• **Texto de leitura**

== == ==

Denomina-se Toxicocinética o caminho percorrido no organismo pelos produtos químicos, constituído pelas seguintes etapas: absorção, distribuição sanguínea, armazenamento, biotransformação e eliminação. Os efeitos tóxicos podem ocorrer em todas essas etapas. As substâncias irritantes produzem dano no primeiro contato com as áreas de absorção. O monóxido de carbono bloqueia a hemoglobina ao atingir o sangue. O chumbo e o manganês provocam dano no tecido cerebral, onde se armazenam em função de afinidade química. O chumbotetraetila exerce ação neurotóxica por meio do chumbotrietila, formado após sua biotransformação no fígado. A betanaftilamina é responsável pela ocorrência de câncer de bexiga nas pessoas expostas, resultante da presença de betahidroxinaftilamina na urina.
A Toxicodinâmica consiste no estudo dos mecanismos de ação tóxica das substâncias, bem como da lesão ou doença que produzem após interação com o organismo. Os mecanismos de ação tóxica abrangem:
– Bloqueio do transporte de oxigênio: o monóxido de carbono combina-se com a hemoglobina, forma carboxi-hemoglobina e assim bloqueia o transporte de oxigênio para os tecidos do organismo.

== == ==

• **Dados para análise**
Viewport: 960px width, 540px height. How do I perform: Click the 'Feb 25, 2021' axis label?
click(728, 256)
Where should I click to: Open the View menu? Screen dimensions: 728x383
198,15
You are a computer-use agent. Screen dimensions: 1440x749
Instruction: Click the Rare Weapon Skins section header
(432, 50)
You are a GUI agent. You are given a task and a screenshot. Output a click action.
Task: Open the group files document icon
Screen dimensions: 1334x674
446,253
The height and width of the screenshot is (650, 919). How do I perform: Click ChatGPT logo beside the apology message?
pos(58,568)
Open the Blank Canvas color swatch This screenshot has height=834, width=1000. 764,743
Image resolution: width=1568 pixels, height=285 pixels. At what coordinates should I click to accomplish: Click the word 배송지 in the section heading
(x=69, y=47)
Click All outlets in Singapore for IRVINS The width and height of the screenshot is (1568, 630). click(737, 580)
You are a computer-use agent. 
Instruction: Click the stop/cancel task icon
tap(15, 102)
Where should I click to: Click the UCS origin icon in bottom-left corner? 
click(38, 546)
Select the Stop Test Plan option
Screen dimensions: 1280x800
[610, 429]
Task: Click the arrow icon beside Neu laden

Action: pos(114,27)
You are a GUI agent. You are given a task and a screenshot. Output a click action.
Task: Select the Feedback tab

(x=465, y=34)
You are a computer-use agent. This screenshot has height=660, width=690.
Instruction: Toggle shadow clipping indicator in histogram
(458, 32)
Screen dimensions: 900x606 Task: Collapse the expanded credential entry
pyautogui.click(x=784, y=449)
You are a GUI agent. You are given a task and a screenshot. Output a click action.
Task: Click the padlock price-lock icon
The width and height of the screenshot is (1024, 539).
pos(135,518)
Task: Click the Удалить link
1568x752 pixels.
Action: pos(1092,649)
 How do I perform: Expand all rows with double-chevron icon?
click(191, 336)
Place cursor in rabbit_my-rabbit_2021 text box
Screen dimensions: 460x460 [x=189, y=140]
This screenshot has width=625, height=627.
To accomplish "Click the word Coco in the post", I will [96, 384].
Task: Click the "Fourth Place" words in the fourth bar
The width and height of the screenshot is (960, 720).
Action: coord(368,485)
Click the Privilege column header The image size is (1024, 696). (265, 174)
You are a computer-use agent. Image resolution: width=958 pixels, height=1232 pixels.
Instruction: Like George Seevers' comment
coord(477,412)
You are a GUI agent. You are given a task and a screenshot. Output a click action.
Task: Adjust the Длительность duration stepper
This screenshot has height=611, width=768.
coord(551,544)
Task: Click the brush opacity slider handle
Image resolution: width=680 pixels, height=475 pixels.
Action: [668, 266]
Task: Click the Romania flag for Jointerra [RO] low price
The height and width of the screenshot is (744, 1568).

== == ==

• **Enunciado**
Edite o texto sobre toxicologia: reproduza o trecho que começa em "A Toxicodinâmica consiste" e termina em "tecidos do organismo.", substituindo "tecidos" por "órgãos".

• **Resolução**
A Toxicodinâmica consiste no estudo dos mecanismos de ação tóxica das substâncias, bem como da lesão ou doença que produzem após interação com o organismo. Os mecanismos de ação tóxica abrangem:
– Bloqueio do transporte de oxigênio: o monóxido de carbono combina-se com a hemoglobina, forma carboxi-hemoglobina e assim bloqueia o transporte de oxigênio para os órgãos do organismo.